Uma grande paixão inicial. Ao passar do namoro para caminhada do casamento, alguns casais chegam a conclusão de que sua alma gêmea foi apenas ilusão.

Na verdade, durante o encantamento amoroso há uma idealização sobre a “perfeição” dos parceiros e consequentemente das benesses da vida em comum. A partir do casamento, começam os incômodos e críticas em relação às manias, defeitos, hábitos que até então eram atenuados pela separação de casas. Muitos, quando se separam, gostam de culpar as dificuldades da vida a dois. Na verdade, deveriam se auto responsabilizar por não casarem com os “pés no mundo real” e sim fantasiarem, no próprio imaginário, uma ilusão de prazer permanente. Bem, a longevidade das relações está alicerçada nas afinidades, na lealdade e no compromisso de ambos em vencer as dificuldades.

Quando erramos de modo colossal em relação ao amor, isso se parece com algo que nunca vivenciamos. Estruturalmente, esses erros são semelhantes aos erros sobre qualquer outra crença importante.

Quer seja na vida religiosa, política, profissional, na familiar, podemos implementar um sistema para prevenir erros, mas não conseguiremos prevenir todos. Todavia, podemos criar ambientes abertos e transparentes em vez de culturas de segredo e ocultação. Cultivar a habilidade de ouvir mais e respeitar opiniões, mesmos que sejam contrárias as nossas ideologias. 

Não, não somos perfeitos. Vivemos, erramos, falhamos, tomamos direções e caminhos errados, nos decepcionamos, mas no meio disso tudo, o importante é saber que podemos corrigir, retomar, buscar, crescer e sermos melhores do que antes. Na vida é muito difícil sermos perfeitos, pelo menos sejamos  justos e façamos nossas escolhas com imparcialidade, livres e com o coração.

O único homem que nunca comete erros é aquele que nunca faz coisa alguma.

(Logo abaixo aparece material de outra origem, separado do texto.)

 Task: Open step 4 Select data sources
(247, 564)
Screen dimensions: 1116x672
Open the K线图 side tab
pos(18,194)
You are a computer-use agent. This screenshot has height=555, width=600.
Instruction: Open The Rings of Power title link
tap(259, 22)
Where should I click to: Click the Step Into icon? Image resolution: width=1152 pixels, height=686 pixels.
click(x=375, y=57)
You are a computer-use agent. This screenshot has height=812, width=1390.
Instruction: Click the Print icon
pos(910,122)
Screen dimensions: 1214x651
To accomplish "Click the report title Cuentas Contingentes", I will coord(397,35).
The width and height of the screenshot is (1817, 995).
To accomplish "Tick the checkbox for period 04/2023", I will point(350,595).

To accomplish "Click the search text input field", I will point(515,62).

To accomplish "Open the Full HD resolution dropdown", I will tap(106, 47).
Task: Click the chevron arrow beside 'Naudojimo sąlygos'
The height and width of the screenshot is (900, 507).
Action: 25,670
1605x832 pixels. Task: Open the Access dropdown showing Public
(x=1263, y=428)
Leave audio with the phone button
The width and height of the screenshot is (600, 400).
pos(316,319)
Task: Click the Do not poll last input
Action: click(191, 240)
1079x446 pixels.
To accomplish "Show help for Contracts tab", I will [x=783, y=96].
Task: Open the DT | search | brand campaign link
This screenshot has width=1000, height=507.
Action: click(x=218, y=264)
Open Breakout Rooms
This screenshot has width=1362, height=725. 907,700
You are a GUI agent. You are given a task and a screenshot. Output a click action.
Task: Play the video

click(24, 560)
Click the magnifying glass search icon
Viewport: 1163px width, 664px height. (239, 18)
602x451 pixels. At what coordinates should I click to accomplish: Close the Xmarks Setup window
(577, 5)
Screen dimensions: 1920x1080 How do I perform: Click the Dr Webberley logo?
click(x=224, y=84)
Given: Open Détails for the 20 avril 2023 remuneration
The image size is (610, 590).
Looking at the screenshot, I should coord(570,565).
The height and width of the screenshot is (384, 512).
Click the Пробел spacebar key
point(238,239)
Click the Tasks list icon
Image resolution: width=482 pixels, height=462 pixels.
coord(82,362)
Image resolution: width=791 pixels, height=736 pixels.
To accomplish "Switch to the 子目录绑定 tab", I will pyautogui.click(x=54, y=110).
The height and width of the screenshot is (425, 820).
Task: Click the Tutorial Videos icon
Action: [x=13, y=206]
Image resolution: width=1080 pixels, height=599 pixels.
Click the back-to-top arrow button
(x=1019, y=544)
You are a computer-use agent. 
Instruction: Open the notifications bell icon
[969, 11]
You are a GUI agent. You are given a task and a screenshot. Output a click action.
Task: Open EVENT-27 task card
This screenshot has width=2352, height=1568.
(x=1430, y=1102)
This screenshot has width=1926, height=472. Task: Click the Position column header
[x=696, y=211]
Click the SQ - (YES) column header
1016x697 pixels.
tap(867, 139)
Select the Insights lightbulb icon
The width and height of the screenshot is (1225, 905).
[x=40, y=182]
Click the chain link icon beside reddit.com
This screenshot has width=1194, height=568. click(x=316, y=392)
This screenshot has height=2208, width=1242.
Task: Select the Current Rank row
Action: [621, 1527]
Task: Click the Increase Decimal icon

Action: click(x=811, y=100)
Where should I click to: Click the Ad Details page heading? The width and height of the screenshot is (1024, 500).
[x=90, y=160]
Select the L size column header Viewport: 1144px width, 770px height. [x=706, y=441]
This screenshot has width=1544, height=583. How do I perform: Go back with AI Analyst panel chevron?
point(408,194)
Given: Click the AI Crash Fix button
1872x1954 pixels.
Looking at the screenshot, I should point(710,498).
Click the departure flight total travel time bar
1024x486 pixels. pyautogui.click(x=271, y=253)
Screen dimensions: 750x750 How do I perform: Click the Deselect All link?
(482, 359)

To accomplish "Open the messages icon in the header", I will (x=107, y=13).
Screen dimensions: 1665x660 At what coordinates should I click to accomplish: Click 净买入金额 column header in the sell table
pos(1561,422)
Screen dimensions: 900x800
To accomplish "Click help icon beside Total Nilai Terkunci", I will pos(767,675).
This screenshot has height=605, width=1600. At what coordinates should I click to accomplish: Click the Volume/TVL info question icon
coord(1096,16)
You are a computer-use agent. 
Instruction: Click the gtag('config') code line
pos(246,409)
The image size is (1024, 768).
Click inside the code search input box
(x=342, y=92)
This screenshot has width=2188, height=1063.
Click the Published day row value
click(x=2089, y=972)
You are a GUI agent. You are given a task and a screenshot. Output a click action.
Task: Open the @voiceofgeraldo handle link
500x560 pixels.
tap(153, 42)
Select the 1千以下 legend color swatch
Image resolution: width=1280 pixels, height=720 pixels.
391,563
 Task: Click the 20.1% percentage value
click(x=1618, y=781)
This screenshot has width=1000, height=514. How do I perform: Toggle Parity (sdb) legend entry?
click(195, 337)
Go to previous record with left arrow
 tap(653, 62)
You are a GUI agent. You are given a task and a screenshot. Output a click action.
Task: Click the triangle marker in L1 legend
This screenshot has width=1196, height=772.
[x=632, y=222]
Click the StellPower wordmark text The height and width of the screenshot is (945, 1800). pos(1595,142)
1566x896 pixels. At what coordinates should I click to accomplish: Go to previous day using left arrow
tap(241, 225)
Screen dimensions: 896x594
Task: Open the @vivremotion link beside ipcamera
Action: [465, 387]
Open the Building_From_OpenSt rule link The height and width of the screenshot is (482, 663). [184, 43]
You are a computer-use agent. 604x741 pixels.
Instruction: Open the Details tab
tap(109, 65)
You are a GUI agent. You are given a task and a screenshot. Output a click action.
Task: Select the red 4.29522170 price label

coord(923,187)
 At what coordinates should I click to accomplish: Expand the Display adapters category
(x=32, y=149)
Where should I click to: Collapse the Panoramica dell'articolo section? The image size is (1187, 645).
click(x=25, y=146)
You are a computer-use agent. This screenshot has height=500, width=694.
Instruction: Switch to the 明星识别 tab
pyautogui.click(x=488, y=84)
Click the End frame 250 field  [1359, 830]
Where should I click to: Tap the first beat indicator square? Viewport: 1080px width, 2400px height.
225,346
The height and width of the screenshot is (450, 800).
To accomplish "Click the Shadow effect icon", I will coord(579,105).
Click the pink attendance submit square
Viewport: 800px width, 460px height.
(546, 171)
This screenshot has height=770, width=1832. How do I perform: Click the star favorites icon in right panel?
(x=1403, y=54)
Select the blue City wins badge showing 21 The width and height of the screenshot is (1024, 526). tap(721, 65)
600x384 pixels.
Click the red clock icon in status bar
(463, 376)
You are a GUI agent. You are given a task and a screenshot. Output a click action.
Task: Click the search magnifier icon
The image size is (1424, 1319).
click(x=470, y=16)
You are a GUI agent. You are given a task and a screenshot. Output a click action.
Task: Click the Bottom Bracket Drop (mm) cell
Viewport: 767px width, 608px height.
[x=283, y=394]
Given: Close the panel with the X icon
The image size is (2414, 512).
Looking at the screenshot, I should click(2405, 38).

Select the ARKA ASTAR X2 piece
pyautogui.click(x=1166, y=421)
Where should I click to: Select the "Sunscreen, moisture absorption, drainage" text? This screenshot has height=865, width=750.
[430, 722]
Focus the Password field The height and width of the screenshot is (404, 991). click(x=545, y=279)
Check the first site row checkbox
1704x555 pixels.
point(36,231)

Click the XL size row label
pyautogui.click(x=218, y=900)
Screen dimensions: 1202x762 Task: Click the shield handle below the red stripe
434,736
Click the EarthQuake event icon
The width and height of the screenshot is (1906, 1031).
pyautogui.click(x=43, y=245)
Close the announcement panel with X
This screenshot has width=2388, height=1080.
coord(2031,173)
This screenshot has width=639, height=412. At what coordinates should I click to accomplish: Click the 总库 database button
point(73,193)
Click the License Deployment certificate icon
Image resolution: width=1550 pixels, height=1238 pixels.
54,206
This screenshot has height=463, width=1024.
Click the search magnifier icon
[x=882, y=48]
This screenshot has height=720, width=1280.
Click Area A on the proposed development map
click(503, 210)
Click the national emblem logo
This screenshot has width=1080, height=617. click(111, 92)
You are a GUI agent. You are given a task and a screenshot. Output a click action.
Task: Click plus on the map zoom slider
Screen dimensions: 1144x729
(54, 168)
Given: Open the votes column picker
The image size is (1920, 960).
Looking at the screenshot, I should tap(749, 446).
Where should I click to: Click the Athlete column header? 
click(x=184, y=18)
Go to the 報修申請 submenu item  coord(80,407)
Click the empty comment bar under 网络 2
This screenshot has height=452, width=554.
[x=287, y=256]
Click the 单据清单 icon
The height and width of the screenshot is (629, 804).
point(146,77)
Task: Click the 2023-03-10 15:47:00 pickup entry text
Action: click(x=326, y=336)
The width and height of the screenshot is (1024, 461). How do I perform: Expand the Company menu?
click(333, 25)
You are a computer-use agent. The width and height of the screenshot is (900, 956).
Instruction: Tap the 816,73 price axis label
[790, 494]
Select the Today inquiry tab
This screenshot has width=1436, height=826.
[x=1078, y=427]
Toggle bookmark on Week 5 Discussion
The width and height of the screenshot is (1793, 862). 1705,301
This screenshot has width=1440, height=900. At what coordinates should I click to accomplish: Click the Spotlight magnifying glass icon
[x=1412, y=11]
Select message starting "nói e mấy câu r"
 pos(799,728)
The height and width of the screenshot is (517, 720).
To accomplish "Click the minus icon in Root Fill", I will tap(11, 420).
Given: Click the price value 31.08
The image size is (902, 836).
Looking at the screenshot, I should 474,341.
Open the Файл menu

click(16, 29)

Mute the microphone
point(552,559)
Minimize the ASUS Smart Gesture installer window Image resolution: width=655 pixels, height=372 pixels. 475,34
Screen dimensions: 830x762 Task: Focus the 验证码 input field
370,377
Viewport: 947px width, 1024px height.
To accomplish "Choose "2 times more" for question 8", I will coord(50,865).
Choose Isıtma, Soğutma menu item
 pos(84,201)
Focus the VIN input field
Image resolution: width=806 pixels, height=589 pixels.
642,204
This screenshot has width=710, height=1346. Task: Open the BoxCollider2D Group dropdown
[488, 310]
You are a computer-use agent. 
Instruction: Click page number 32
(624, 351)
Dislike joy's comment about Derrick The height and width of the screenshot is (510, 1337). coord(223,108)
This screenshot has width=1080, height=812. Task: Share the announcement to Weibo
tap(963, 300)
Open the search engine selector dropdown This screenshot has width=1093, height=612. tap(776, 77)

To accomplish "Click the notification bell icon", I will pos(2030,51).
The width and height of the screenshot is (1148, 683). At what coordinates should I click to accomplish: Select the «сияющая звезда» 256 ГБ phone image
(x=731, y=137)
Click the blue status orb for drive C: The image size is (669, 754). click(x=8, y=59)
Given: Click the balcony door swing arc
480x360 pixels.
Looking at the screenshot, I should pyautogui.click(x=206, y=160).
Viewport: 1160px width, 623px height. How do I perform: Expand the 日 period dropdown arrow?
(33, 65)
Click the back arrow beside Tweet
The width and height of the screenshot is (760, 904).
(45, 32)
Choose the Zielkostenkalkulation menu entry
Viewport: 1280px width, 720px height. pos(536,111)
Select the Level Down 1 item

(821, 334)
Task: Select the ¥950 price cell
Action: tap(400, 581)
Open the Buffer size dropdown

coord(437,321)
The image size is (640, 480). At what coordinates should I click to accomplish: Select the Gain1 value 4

Existem pessoas que simplesmente não se arriscam, essas nunca vão acertar. Aquelas que, embora também tenham medo de errar, mas se arriscam mesmo assim, têm chances de acertar.

Segundo Bill Gates todas as empresas precisam de gente que erra, que não tem medo de errar e que aprendem com o erro. Esse pensamento se encaixa em várias áreas da nossa vida.

Errar é vaguear e vaguear é a maneira como descobrimos o mundo; e, perdidos em pensamentos é também a maneira como descobrimos nós mesmos. Acertar pode ser gratificante, mas no final é estático, uma mera demonstração. Errar é difícil e humilhante e, às vezes, até perigoso, mas, ao final, é uma jornada é uma história. Todavia não podemos esquecer de colocar em nossa balança o ensinamento do matemático francês Paul Pierre Lévy, que disse:  "Nossa visão é a de que se você não reconhece que erros ocorreram, nunca eliminará a probabilidade de que voltem a ocorrer.

Sábio é o ser humano que tem coragem de ir diante do espelho da sua alma para reconhecer seus erros e fracassos e utilizá-los para plantar as mais belas sementes no terreno de sua inteligência (escritor Augusto Cury).

3 respostas para “Quem nunca errou que atire a primeira pedra”

  1. Fernando Cassimiro disse:

    Claro, Fernando! Aqui vai uma versão mais informal e próxima, como se fosse um comentário entre amigos:
    Texto TOP demais! Você conseguiu falar sobre algo tão comum — errar — de um jeito profundo e leve ao mesmo tempo. A frase “erro, logo existo” me pegou de surpresa e fez todo sentido. A gente vive tentando acertar, mas é nos erros que mora o aprendizado de verdade. Curti muito como você trouxe exemplos do dia a dia, da infância ao amor, e ainda misturou filosofia com realidade. Parabéns pela escrita clara, reflexiva e cheia de humanidade.

  2. Graça Torres disse:

    Genial meu caro amigo! Quem nunca errou és a perguntas Parabéns!

  3. Graça Torres disse:

    Genial meu caro amigo! Quem nunca errou és a pergunta . Parabéns!